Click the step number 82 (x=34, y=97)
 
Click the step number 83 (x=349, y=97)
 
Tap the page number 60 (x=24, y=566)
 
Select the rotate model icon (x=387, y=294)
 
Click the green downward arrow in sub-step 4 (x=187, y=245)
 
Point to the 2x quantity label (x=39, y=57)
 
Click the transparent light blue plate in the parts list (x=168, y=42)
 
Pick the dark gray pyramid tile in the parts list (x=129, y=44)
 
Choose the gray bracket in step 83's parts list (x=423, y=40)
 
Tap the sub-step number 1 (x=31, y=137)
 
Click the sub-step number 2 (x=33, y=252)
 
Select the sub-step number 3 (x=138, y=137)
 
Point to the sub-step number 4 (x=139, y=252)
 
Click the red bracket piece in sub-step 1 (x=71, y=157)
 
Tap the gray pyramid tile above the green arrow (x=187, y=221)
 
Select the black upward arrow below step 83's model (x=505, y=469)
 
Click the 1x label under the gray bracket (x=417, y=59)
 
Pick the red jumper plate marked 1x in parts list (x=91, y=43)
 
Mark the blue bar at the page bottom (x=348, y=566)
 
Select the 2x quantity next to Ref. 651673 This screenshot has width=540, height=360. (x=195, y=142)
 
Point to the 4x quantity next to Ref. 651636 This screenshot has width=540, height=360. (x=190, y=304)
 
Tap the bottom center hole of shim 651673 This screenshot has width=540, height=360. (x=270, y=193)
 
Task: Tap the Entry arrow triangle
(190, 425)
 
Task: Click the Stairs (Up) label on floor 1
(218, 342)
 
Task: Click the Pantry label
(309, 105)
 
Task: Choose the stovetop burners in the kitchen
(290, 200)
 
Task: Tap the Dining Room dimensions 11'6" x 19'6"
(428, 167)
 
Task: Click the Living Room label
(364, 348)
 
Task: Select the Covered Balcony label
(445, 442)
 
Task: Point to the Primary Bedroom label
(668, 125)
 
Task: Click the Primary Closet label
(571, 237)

^^^^^^^^^^^^^^^^

**Stated goal:**
Reproduce every line above word for word, in the same order.

**Full output:**
Click the step number 82 (x=34, y=97)
 
Click the step number 83 (x=349, y=97)
 
Tap the page number 60 (x=24, y=566)
 
Select the rotate model icon (x=387, y=294)
 
Click the green downward arrow in sub-step 4 (x=187, y=245)
 
Point to the 2x quantity label (x=39, y=57)
 
Click the transparent light blue plate in the parts list (x=168, y=42)
 
Pick the dark gray pyramid tile in the parts list (x=129, y=44)
 
Choose the gray bracket in step 83's parts list (x=423, y=40)
 
Tap the sub-step number 1 (x=31, y=137)
 
Click the sub-step number 2 (x=33, y=252)
 
Select the sub-step number 3 (x=138, y=137)
 
Point to the sub-step number 4 (x=139, y=252)
 
Click the red bracket piece in sub-step 1 (x=71, y=157)
 
Tap the gray pyramid tile above the green arrow (x=187, y=221)
 
Select the black upward arrow below step 83's model (x=505, y=469)
 
Click the 1x label under the gray bracket (x=417, y=59)
 
Pick the red jumper plate marked 1x in parts list (x=91, y=43)
 
Mark the blue bar at the page bottom (x=348, y=566)
 
Select the 2x quantity next to Ref. 651673 This screenshot has width=540, height=360. (x=195, y=142)
 
Point to the 4x quantity next to Ref. 651636 This screenshot has width=540, height=360. (x=190, y=304)
 
Tap the bottom center hole of shim 651673 This screenshot has width=540, height=360. (x=270, y=193)
 
Task: Tap the Entry arrow triangle
(190, 425)
 
Task: Click the Stairs (Up) label on floor 1
(218, 342)
 
Task: Click the Pantry label
(309, 105)
 
Task: Choose the stovetop burners in the kitchen
(290, 200)
 
Task: Tap the Dining Room dimensions 11'6" x 19'6"
(428, 167)
 
Task: Click the Living Room label
(364, 348)
 
Task: Select the Covered Balcony label
(445, 442)
 
Task: Point to the Primary Bedroom label
(668, 125)
 
Task: Click the Primary Closet label
(571, 237)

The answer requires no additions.